◆ **Problem description**:
Return the data below word for word, keeping every line in its original order.

*** Dataset ***

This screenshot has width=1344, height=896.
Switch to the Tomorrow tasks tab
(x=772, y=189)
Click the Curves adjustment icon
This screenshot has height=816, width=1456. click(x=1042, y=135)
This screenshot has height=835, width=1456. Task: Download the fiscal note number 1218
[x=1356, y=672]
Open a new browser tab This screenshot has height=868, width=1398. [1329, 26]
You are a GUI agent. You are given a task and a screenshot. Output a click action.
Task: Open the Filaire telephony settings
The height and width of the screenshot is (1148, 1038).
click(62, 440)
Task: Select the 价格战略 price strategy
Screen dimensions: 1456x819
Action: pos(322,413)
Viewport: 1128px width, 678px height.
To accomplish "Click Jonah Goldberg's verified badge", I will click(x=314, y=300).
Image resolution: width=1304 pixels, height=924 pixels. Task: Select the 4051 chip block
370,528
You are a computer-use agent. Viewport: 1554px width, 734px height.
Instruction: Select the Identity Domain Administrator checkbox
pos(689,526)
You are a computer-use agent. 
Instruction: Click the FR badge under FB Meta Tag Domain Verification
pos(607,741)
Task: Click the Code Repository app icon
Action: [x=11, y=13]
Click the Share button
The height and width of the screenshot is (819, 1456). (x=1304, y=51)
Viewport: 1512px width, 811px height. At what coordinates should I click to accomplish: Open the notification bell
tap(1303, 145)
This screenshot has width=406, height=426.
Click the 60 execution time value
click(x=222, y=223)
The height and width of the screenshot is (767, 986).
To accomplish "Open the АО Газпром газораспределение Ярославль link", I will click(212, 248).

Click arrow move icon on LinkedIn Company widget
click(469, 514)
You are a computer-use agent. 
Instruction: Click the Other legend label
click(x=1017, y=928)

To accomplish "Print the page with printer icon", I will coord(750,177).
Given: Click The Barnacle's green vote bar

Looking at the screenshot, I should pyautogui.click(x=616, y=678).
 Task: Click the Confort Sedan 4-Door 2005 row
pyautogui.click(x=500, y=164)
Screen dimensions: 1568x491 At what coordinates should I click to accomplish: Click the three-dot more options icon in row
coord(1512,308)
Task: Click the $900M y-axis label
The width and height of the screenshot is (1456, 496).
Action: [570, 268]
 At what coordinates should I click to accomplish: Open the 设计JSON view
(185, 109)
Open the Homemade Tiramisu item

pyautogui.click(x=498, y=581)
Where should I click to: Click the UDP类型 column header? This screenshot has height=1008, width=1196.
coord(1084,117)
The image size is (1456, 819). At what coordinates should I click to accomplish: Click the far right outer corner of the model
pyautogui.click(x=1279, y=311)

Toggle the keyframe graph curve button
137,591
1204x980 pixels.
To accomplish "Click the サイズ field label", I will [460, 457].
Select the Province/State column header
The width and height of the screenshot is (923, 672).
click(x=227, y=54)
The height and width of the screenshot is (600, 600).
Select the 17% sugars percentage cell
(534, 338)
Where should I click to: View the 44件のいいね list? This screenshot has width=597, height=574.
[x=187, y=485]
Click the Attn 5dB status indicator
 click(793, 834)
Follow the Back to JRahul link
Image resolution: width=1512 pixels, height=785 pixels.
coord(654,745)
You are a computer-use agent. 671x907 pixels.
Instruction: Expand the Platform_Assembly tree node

***

◆ **Exercise output**:
This screenshot has width=1344, height=896.
Switch to the Tomorrow tasks tab
(x=772, y=189)
Click the Curves adjustment icon
This screenshot has height=816, width=1456. click(x=1042, y=135)
This screenshot has height=835, width=1456. Task: Download the fiscal note number 1218
[x=1356, y=672]
Open a new browser tab This screenshot has height=868, width=1398. [1329, 26]
You are a GUI agent. You are given a task and a screenshot. Output a click action.
Task: Open the Filaire telephony settings
The height and width of the screenshot is (1148, 1038).
click(62, 440)
Task: Select the 价格战略 price strategy
Screen dimensions: 1456x819
Action: pos(322,413)
Viewport: 1128px width, 678px height.
To accomplish "Click Jonah Goldberg's verified badge", I will click(x=314, y=300).
Image resolution: width=1304 pixels, height=924 pixels. Task: Select the 4051 chip block
370,528
You are a computer-use agent. Viewport: 1554px width, 734px height.
Instruction: Select the Identity Domain Administrator checkbox
pos(689,526)
You are a computer-use agent. 
Instruction: Click the FR badge under FB Meta Tag Domain Verification
pos(607,741)
Task: Click the Code Repository app icon
Action: [x=11, y=13]
Click the Share button
The height and width of the screenshot is (819, 1456). (x=1304, y=51)
Viewport: 1512px width, 811px height. At what coordinates should I click to accomplish: Open the notification bell
tap(1303, 145)
This screenshot has width=406, height=426.
Click the 60 execution time value
click(x=222, y=223)
The height and width of the screenshot is (767, 986).
To accomplish "Open the АО Газпром газораспределение Ярославль link", I will click(212, 248).

Click arrow move icon on LinkedIn Company widget
click(469, 514)
You are a computer-use agent. 
Instruction: Click the Other legend label
click(x=1017, y=928)

To accomplish "Print the page with printer icon", I will coord(750,177).
Given: Click The Barnacle's green vote bar

Looking at the screenshot, I should pyautogui.click(x=616, y=678).
 Task: Click the Confort Sedan 4-Door 2005 row
pyautogui.click(x=500, y=164)
Screen dimensions: 1568x491 At what coordinates should I click to accomplish: Click the three-dot more options icon in row
coord(1512,308)
Task: Click the $900M y-axis label
The width and height of the screenshot is (1456, 496).
Action: [570, 268]
 At what coordinates should I click to accomplish: Open the 设计JSON view
(185, 109)
Open the Homemade Tiramisu item

pyautogui.click(x=498, y=581)
Where should I click to: Click the UDP类型 column header? This screenshot has height=1008, width=1196.
coord(1084,117)
The image size is (1456, 819). At what coordinates should I click to accomplish: Click the far right outer corner of the model
pyautogui.click(x=1279, y=311)

Toggle the keyframe graph curve button
137,591
1204x980 pixels.
To accomplish "Click the サイズ field label", I will [460, 457].
Select the Province/State column header
The width and height of the screenshot is (923, 672).
click(x=227, y=54)
The height and width of the screenshot is (600, 600).
Select the 17% sugars percentage cell
(534, 338)
Where should I click to: View the 44件のいいね list? This screenshot has width=597, height=574.
[x=187, y=485]
Click the Attn 5dB status indicator
 click(793, 834)
Follow the Back to JRahul link
Image resolution: width=1512 pixels, height=785 pixels.
coord(654,745)
You are a computer-use agent. 671x907 pixels.
Instruction: Expand the Platform_Assembly tree node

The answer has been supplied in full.